Ho visto Saviano
Ho scritto queste due righe, un po’ in ritardo rispetto all’evento di cui parlo a dire il vero, dopo aver letto per caso un post in cui Roberto Saviano elenca tutte le cose che sono state dette contro di lui. Alcune cattiverie gratuite, altre sintomo d’ignoranza, altre di “autodifesa”: a nessuno piace sentirsi dire che è anche colpa sua, se le cose sono come sono. Che è per l’ignavia e il disinteresse di tutti, che proliferano realtà come la mafia. È molto più semplice screditare chi, invece, cerca di spronarti a fare qualcosa.
Per dirla con grazia Littizettiana è molto più facile guardare la pagliuzza nell’occhio del vicino, piuttosto che la trave che hai nel culo.
A maggio dello scorso anno feci una visita veloce alla Fiera internazionale del Libro di Torino.
Mi trovavo a metà del cammino tra il padiglione principale ed uno dei secondari, in un bagno di folla, quando un brusio crescente alle mie spalle, facendo leva sulla mia immensa curiosità, mi fece voltare.
La prima cosa che vidi fu un carabiniere, anzi due. Uniforme perfetta, cappello in testa, la fiamma dell’Arma che svettava sopra di esso, oltre le teste degli altri visitatori.
Poi altri due, subito dietro, a serrare il passo: gli uni e gli altri intenti a scostare, garbatamente ma con decisione, le persone al passaggio.

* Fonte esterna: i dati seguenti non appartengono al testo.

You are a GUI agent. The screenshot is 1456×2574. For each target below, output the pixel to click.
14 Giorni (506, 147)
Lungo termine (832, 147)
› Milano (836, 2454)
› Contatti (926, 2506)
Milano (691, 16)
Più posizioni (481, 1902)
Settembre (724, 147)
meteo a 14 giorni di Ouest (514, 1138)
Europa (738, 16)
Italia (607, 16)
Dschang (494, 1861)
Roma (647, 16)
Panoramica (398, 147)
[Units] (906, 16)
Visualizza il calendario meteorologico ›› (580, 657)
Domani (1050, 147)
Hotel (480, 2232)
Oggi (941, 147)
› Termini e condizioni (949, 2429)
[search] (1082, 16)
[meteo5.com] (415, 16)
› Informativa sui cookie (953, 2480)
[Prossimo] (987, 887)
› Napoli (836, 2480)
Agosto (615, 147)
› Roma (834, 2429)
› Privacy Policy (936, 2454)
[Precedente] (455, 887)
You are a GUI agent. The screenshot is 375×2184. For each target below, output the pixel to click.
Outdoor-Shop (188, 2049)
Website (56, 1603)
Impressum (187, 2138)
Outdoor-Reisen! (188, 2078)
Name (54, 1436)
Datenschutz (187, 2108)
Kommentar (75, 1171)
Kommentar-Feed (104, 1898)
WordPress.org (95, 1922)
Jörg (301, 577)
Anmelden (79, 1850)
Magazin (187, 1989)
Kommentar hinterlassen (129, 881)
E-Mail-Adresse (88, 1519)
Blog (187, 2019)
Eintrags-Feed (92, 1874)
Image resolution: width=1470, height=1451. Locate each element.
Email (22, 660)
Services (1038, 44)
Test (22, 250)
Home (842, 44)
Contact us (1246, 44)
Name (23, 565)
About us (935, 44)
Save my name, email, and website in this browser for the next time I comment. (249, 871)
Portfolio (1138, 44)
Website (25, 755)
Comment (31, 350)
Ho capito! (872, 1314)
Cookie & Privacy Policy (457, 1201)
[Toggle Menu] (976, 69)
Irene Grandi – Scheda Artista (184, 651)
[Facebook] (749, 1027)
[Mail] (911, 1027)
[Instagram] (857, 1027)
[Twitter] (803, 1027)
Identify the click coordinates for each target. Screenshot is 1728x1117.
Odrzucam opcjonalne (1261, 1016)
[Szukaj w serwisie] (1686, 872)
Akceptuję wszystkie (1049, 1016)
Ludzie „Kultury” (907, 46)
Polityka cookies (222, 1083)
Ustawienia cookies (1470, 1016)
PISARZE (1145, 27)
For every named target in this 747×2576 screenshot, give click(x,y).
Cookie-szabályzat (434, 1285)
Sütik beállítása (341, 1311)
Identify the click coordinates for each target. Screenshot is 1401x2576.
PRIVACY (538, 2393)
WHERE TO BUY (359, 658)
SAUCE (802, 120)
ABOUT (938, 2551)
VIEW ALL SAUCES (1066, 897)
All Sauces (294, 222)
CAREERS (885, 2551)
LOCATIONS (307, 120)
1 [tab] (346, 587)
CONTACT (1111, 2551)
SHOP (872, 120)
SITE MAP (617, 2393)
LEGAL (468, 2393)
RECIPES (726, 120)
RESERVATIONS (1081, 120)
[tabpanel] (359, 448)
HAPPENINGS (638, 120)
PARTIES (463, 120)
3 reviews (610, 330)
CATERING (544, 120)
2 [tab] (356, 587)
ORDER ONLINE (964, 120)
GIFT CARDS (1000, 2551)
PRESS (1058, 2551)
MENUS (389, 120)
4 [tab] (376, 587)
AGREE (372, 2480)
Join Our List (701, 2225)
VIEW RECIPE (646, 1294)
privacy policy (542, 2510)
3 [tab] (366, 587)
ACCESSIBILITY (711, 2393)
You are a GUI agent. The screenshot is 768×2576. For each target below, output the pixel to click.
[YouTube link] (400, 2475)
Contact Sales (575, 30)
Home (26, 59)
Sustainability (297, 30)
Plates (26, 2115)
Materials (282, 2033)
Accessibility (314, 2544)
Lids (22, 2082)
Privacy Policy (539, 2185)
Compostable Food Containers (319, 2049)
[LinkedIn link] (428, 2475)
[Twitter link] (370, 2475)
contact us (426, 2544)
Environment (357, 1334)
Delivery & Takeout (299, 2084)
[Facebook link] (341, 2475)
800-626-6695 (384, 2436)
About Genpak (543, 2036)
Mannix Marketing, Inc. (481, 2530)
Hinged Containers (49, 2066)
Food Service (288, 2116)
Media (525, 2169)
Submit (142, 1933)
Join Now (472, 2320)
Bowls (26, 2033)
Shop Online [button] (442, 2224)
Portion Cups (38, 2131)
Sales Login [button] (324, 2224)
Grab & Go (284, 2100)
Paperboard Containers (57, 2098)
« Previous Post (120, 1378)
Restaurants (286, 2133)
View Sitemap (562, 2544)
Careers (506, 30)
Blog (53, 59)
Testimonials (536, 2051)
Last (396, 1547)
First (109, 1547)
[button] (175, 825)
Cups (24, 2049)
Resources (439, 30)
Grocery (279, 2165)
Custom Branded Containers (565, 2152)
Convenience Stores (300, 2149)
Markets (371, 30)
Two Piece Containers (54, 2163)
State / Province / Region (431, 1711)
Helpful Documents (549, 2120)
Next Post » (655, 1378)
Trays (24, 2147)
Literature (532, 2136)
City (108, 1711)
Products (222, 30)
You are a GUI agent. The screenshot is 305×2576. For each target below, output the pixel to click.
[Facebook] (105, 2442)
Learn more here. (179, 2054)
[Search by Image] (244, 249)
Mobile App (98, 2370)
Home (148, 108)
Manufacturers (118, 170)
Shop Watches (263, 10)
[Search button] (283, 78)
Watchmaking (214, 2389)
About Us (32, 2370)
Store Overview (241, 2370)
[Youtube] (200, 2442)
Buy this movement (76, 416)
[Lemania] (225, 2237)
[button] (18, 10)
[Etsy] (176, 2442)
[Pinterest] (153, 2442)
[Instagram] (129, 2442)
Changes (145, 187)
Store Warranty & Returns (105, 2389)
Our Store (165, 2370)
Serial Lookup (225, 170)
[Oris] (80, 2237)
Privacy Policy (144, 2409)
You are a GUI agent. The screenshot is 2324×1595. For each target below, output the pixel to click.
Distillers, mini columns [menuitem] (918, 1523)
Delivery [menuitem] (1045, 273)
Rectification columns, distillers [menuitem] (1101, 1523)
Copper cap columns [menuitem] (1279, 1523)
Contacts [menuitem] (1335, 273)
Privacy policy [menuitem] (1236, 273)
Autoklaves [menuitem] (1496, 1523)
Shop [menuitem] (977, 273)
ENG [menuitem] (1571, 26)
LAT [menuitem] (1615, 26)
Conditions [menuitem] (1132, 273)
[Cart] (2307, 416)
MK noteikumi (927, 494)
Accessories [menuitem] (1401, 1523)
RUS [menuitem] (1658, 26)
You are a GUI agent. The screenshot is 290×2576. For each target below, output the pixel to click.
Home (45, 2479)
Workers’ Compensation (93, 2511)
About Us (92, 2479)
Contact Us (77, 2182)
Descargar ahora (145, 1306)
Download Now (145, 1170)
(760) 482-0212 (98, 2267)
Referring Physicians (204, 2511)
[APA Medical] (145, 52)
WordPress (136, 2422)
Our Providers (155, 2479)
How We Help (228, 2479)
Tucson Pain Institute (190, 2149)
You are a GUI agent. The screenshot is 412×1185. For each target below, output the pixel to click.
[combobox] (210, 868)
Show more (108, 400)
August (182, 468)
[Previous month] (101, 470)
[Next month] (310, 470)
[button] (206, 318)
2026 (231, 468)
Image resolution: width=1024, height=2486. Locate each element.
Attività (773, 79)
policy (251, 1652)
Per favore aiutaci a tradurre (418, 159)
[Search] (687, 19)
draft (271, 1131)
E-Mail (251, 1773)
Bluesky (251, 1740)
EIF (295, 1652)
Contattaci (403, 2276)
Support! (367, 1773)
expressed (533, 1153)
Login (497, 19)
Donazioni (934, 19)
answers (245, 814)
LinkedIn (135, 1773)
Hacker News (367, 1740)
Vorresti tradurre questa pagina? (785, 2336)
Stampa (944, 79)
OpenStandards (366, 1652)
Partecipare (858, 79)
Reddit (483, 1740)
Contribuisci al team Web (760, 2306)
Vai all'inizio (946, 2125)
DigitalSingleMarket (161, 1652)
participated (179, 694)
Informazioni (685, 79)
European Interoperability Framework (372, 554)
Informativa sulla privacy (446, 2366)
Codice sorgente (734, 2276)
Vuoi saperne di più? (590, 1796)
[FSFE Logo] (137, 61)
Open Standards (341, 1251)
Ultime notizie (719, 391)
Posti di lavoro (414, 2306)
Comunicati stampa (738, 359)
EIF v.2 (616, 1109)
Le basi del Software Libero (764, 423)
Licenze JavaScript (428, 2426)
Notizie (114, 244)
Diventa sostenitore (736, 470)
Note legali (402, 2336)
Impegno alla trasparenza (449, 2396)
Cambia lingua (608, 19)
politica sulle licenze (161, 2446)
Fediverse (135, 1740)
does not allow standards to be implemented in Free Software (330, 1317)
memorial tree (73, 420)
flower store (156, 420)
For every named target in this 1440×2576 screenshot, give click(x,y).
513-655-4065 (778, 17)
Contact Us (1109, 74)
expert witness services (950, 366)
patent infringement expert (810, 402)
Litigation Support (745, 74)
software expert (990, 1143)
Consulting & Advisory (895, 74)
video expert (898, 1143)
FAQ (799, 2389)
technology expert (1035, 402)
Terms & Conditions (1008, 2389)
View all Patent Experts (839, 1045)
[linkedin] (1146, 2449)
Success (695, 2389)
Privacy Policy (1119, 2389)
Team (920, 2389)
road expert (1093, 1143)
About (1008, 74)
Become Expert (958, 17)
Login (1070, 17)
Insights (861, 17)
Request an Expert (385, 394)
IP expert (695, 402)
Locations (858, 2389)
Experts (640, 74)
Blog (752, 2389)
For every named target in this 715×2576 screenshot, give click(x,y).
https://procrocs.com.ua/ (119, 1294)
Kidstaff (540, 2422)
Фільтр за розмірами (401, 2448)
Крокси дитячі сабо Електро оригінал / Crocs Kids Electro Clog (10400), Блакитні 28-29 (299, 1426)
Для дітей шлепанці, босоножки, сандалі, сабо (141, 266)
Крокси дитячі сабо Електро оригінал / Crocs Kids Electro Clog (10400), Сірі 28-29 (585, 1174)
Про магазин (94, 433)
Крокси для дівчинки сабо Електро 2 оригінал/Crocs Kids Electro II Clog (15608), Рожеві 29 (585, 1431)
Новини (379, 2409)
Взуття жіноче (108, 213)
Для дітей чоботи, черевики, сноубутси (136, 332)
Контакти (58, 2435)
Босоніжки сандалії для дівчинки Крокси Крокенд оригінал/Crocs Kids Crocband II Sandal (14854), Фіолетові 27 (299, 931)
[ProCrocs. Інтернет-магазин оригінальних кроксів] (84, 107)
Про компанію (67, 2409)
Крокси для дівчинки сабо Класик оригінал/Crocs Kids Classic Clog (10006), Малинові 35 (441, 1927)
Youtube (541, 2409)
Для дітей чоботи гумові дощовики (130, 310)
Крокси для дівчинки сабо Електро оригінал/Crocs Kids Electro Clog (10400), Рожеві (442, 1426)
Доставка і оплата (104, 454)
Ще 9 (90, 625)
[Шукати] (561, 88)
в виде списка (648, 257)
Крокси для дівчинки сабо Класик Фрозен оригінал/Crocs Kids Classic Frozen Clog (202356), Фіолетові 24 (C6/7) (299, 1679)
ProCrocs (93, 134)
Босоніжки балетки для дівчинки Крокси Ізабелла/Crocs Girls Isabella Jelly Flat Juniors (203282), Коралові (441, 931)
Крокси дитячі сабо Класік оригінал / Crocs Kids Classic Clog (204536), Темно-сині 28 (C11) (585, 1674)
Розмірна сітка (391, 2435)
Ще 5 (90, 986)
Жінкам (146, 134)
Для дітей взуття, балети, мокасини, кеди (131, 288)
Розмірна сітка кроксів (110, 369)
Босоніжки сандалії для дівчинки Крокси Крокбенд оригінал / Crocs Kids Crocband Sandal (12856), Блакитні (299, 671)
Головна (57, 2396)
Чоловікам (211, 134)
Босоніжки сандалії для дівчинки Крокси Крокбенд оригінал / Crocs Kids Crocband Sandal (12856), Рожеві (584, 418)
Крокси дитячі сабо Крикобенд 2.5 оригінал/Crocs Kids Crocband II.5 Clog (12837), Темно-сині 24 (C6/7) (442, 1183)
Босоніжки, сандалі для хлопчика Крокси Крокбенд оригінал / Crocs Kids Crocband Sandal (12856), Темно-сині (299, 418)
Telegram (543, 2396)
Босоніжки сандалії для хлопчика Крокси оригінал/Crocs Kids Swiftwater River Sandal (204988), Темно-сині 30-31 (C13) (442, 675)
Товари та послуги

Nel mezzo, come in una bolla, un signore magro e non troppo alto, il cranio rasato e l’aria un po’ stropicciata di chi ha viaggiato abbastanza.
Passando sorrideva, quasi chiedendo scusa per quell’improvviso disturbo, ché fosse stato per lui avrebbe volentieri barattato la scorta per un caffè e una brioche in compagnia.
Da qualche parte, qualcuno ha cominciato a battere le mani.
Poi un altro, poi un altro, poi anche io. Tutti, come a dire “ehi, non c’è problema, nessun fastidio. Vai pure, il caffè lo prendiamo quando sei più tranquillo”.
Così, finché non è scomparso all’interno dell’altro padiglione.
Ora, questo semplice evento ha scatenato nel mio cervello una serie di riflessioni. Ha scosso sinapsi e scoperchiato tombe dove – mea culpa – avevo seppellito argomenti troppo scomodi per la mia coscienza.
Ho sempre pensato che per raddrizzare ciò che è storto in questa società, per lasciare il mondo “un po’ meglio di come lo abbiamo trovato”, ciascuno deve fare ciò che gli riesce meglio, seguire la sua vocazione.
Ciascuno, facendo il proprio mestiere onestamente, con cultura della legalità, è nel proprio piccolo costruttore di un mondo migliore. Per questo motivo vedere che la vita di un uomo è stata violentata e privata della sua intimità solo perché ha fatto il suo lavoro, solo perché ha espresso se stesso facendo ciò che crede giusto e che gli riesce meglio, mi riempie di tristezza.
“Seguo” da qualche tempo Roberto Saviano, sui giornali, su Facebook o in televisione.
Non perché veda in lui alcun tipo di profeta o di paladino della giustizia, anzi. Mi interesso a ciò che dice perché in lui vedo un uomo normalissimo, come me, come mio padre, come il lattaio. Una persona qualsiasi che però ha deciso di non scendere a compromessi quando si tratta dei propri valori.
Lo ascolto, non perché penso che dica cose eclatanti o inaudite: lui stesso ripete, ad ogni occasione, che non è scopritore di nulla, che tutto ciò che porta all’attenzione del pubblico è già sotto gli occhi di tutti. Basta cercare.
È questo il suo merito: alimentare la riflessione su cose che alcuni tendono, per comodità o pigrizia, a dimenticare o peggio, a far finta di non vedere.
Come quando da bambini ci si rifugiava sotto le coperte perché, chissà, se il mostro non mi vede – ma soprattutto se non lo vedo io – non può farmi del male.
Ma il fatto che, grandi e grossi, continuiamo a nasconderci sotto lenzuola di indifferenza, gioca tutto a favore del mostro.